Il movimento che nascerà dal congresso potrebbe chiamarsi Lega Italica o più probabilmente Lega dei Popoli, con la chiara intenzione di accreditarsi definitivamente quale forza nazionale. Una volta celebrato il congresso non vi è dubbio che priorità verrà data alla Sicilia, le regionali di ottobre premono, e non si esclude che i “salviniani” potrebbero correre per Palazzo d’Orlèans con un loro candidato senza nessuna alleanza. Ne sapremo di più il prossimo 20 Aprile, quando Salvini terrà un comizio nella piazza principale di Aci Castello, città amministrata dall’apprezzato Sindaco Filippo Drago.

In casa Forza Italia la confusione ormai regna sovrana, almeno dalle dichiarazioni di Gianfranco Miccichè sembra proprio così. Il leader siciliano degli azzurri fa i nomi di Stefania Prestigiacono e di Renato Schifani per la Presidenza della Regione. Ma la confusione e il disagio si evidenziano quando, sempre Miccichè sostiene di non volere alleanze larghe, ma subito dopo fa sapere che il centrodestra per vincere deve andare oltre i suoi confini.

Altra contraddizione, sempre di Miccichè, emerge quando sostiene che Roberto Lagalla “è un candidato che non va bene”; anche qui, libero di esprimere le proprie opinioni se non fosse che lo stesso leader degli azzurri siciliani, poco tempo fa aveva dichiarato a mezzo stampa che Roberto Lagalla sarebbe stato un ottimo candidato. Miccichè continua con esternazioni sull’ex Rettore di Palermo che sembrano frutto di chi ignora quasi la sua conoscenza, dicendo: ”Che io sappia (Lagalla,ndr) è un professore universitario” e che “bisogna smetterla con persone che non hanno esperienza politica”.

Già sembra assurdo che chi come Miccichè ha avuto incarichi di Governo non sappia che per diventare Rettore di una Università italiana bisogna essere Professori Ordinari, ma Miccichè non ricorda-o fa finta di non ricordarlo- che quando lui era il Presidente dell’Assemblea Regionale Siciliana, Roberto Lagalla era Assessore alla Sanità, e lo stesso Miccichè ha più volte elogiato il lavoro ed il piano di rientro fatto da Lagalla in soli due anni.
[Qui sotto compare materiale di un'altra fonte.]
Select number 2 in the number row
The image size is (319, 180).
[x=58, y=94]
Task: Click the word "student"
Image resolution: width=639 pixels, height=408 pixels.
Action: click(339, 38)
Ma non finisce qui! Miccichè si spinge verso l’inverosimile e fa un paragone assurdo con Raggi e Appendino! Paragone assurdo poiché le due sindac(he) non possono dimostrare esperienze virtuose nella gestione della cosa pubblica-per entrambe è la prima esperienza amministrativa- ed il loro mandato nasce dall’antipolitica cavalcante.